Kirkus Reviews QR Code
THE DEVIL THAT NEVER DIES by Daniel Jonah Goldhagen

THE DEVIL THAT NEVER DIES

The Rise and Threat of Global Antisemitism

by Daniel Jonah Goldhagen

Pub Date: Sept. 3rd, 2013
ISBN: 978-0-316-09787-1
Publisher: Little, Brown

Anti-Semitism is more pervasive, dangerous and deadly than ever before, writes the author of Hitler’s Willing Executioners (1996).

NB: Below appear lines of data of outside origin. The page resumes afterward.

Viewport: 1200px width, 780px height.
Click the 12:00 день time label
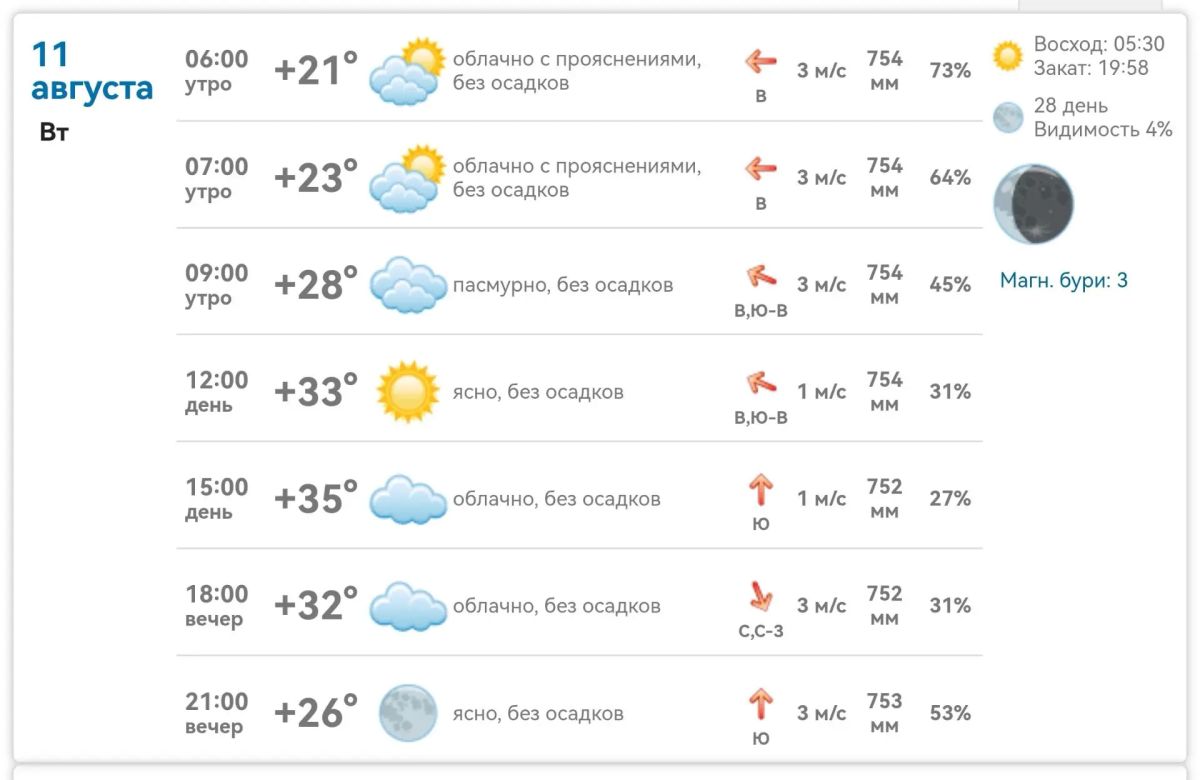click(x=216, y=392)
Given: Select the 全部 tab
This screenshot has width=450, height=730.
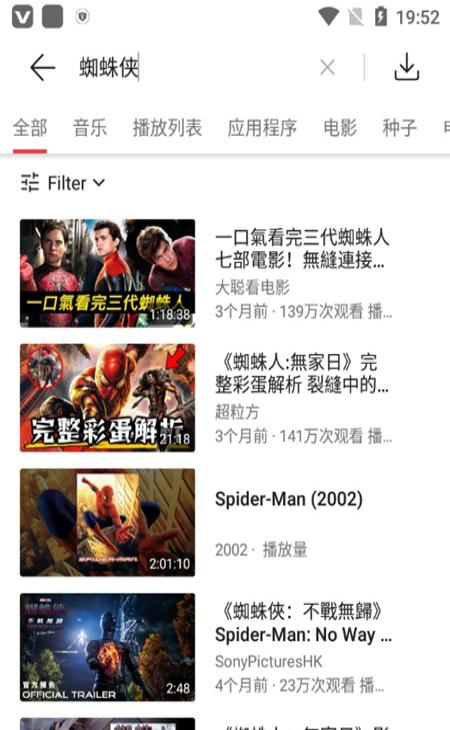Looking at the screenshot, I should [30, 128].

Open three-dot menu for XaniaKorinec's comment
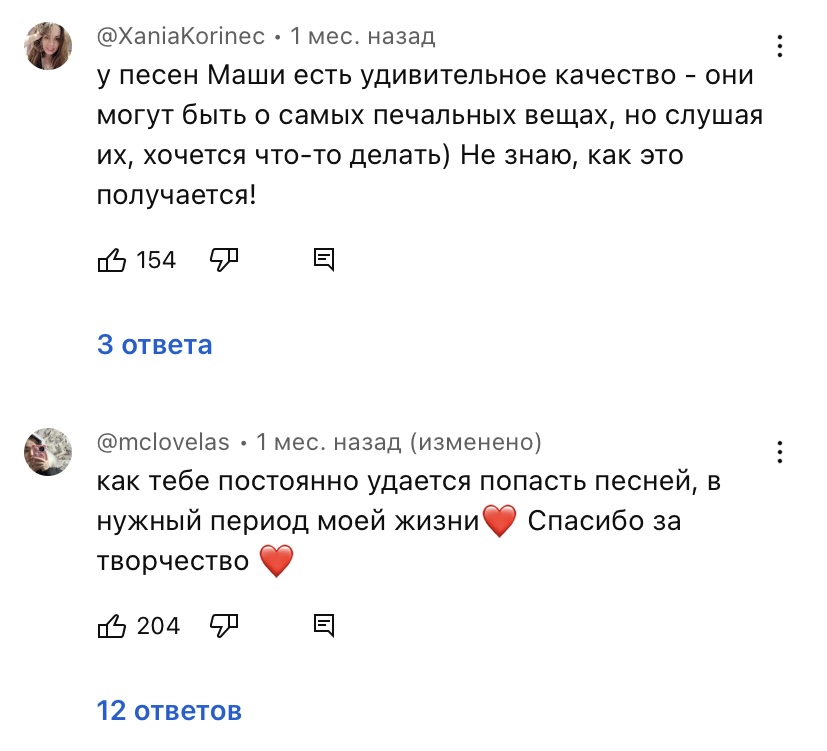click(x=780, y=46)
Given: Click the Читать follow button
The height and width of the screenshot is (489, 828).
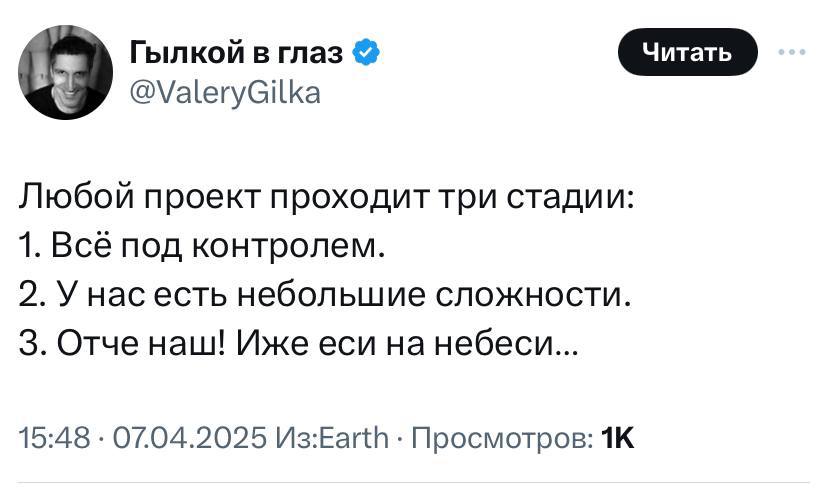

Former Harvard professor Goldhagen (Worse Than War: Genocide, Eliminationism, and the Ongoing Assault on Humanity, 2009), who has also written about the role of the Roman Catholic Church in the Holocaust (A Moral Reckoning, 2002), comes out swinging in this frontal assault on anti-Semitism and its practitioners and does not pause for breath until the final page, where he offers a feeble defense against the formidable juggernaut he describes: “People of good conscience unite….” Although his arguments and evidence are at times repetitive, they are never redundant. The author begins with the origins of anti-Semitism, then examines its singularity (it is unlike any other prejudice at large today), its omnipresence in contemporary culture (Mel Gibson makes a cameo) and even lists a number of literary all-stars who have embraced and/or furthered its foul agenda (Chaucer, Voltaire and Eliot among them). Goldhagen then describes what he calls the “antisemitic paradigm,” offering a list of defining characteristics. He traces the history of anti-Semitism in Christian history (from the Crusades to the enduring beliefs about “Christ-killing” and the blood libel), then argues that the sympathy accorded the Jews following the Holocaust has been abating in recent years. Other major topics include the relationship between anti-Israel positions and anti-Semitism (they are inextricably linked, he says), the political and religious motives of anti-Semitism in Arab and Muslim states, and the spread of anti-Semitism to the United Nations and to NGOs. Among his most alarming sections are those devoted to the viral spread of anti-Semitism via the Internet, social and news media. Most of the illustrations he reproduces (political cartoons, quotations from politicians) are horrifying to contemplate. Repeatedly he wonders: How can so few people generate such pervasive hostility?

A frightening photograph of a mutable demon so many fail to recognize and continue to embrace.